After completing a Scan, staged resources appear in the Data detection tab under Detection & Discovery. Within this page, choose which assets should be monitored for user data. If so, click Monitor; otherwise, click Ignore.

This decision can always be updated within the Monitored and Unmonitored tabs by selecting the available action (Ignore or Monitor).

Data Schema Updates

Monitors track changes in data schemas. Additions, such as a new column, appear with a green, upward arrow. Deletions, such as a dropped column, appear with a red, downward arrow. Other changes appear as a blue dot.

Detection states

Data Discovery

After choosing to Monitor a schema, staged resources are promoted to the Data Discovery tab. This is where users review the data category tags assigned by the Fides classifier, making necessary adjustments to each field that was promoted. Click through the table rows to see how classifications are made during the automated discovery phase.

To update data category tags, click the data category assigned automatically. Then, search for the correct data category; the UI updates the Status to Reviewed after you update a data category.
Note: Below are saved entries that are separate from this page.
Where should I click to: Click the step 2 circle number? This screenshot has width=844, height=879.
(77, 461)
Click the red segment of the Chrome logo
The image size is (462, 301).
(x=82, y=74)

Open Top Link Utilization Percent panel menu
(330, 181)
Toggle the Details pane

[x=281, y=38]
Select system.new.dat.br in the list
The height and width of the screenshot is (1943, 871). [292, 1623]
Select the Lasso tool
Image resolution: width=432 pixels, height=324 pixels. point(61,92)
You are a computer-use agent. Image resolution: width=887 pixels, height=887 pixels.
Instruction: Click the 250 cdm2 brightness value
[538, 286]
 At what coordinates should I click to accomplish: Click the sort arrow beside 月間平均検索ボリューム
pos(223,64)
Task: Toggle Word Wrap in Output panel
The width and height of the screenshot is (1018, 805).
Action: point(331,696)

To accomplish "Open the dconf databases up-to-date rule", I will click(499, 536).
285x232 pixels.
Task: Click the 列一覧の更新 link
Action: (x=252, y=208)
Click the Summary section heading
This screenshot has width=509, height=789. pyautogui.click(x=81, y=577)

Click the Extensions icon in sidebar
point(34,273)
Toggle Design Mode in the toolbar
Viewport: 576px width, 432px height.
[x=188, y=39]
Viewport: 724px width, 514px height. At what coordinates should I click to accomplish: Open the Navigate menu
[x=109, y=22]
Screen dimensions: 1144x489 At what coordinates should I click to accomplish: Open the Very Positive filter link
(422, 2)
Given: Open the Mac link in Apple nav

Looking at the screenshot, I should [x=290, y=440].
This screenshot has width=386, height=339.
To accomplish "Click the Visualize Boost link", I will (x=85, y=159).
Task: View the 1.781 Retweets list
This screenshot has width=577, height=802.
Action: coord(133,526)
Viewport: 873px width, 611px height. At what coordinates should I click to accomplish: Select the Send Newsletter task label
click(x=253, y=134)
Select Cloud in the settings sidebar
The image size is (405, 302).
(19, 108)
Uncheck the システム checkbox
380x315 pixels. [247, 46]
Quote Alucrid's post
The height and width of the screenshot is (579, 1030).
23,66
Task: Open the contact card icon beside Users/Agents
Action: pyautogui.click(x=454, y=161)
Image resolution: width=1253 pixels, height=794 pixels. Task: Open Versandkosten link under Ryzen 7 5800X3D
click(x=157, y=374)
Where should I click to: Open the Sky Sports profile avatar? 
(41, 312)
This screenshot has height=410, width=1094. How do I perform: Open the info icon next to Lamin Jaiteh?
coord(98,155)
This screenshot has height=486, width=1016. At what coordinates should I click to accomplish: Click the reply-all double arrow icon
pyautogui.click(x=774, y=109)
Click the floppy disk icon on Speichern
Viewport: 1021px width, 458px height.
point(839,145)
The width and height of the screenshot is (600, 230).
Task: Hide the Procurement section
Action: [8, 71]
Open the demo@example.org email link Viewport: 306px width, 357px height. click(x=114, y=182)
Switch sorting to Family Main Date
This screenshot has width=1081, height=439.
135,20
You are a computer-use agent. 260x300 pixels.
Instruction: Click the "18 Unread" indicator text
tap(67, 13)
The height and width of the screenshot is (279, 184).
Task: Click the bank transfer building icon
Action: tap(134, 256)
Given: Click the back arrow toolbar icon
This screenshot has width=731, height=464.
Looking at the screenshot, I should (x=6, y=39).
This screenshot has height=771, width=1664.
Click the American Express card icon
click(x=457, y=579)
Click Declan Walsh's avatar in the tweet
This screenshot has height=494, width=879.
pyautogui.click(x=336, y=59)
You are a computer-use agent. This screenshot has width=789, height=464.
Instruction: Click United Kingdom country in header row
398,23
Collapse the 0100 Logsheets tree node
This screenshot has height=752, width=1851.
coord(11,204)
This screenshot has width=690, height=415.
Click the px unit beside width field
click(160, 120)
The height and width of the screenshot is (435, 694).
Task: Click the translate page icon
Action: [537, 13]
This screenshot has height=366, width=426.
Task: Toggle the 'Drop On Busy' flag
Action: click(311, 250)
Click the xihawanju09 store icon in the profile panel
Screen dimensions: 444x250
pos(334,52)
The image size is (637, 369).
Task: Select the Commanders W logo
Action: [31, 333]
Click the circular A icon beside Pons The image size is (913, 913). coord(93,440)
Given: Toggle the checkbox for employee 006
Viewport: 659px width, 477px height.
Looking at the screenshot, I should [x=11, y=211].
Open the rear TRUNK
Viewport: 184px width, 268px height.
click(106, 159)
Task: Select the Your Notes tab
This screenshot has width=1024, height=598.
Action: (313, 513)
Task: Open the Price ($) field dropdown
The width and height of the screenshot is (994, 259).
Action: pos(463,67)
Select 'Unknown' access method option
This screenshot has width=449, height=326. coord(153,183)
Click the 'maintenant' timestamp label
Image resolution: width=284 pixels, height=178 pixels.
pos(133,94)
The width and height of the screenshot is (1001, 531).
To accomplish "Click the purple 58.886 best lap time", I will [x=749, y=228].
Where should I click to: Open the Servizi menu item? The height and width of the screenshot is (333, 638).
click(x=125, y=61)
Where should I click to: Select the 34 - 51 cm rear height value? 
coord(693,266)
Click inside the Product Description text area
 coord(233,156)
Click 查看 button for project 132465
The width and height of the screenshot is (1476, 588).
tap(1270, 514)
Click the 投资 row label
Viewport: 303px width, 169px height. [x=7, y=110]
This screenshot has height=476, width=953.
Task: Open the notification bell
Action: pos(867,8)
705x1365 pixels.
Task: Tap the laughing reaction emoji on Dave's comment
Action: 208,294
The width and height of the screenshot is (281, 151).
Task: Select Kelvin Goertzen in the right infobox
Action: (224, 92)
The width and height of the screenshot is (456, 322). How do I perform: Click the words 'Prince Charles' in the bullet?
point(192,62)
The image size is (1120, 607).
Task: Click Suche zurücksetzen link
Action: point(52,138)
When all the categories are reviewed and properly assigned, click Confirm all to commit the schema and classifications to a Fides dataset, which are viewable in the Manage datasets tab.

Classification

From the data schema and table view, use the Reclassify button to update the data category. This is useful only when you re-run classification:

  • before discovery results have been committed to a dataset
  • after updating a monitor configuration
💡

Monitors can share configurations for regex annotation parameters. When a field matches a regex pattern, the corresponding data category is applied and the machine learning classification process is skipped for that field. This is especially useful when your data has similar naming schemas across assets.

For example, providing the regex mapping:

.*os_version -> user.device

classifies all field labels that contain os_version as user.device.

Datasets

After you confirm in the Discovery page, a new Dataset is created and is viewable in the Manage datasets tab.

To read more about datasets, see Datasets.

Updating Annotations Directly on a Dataset

When you update a field’s annotation directly in a dataset, it ignores any updates made in the monitor. In other words, changes you make directly on the dataset have the highest priority when assigning data category tags.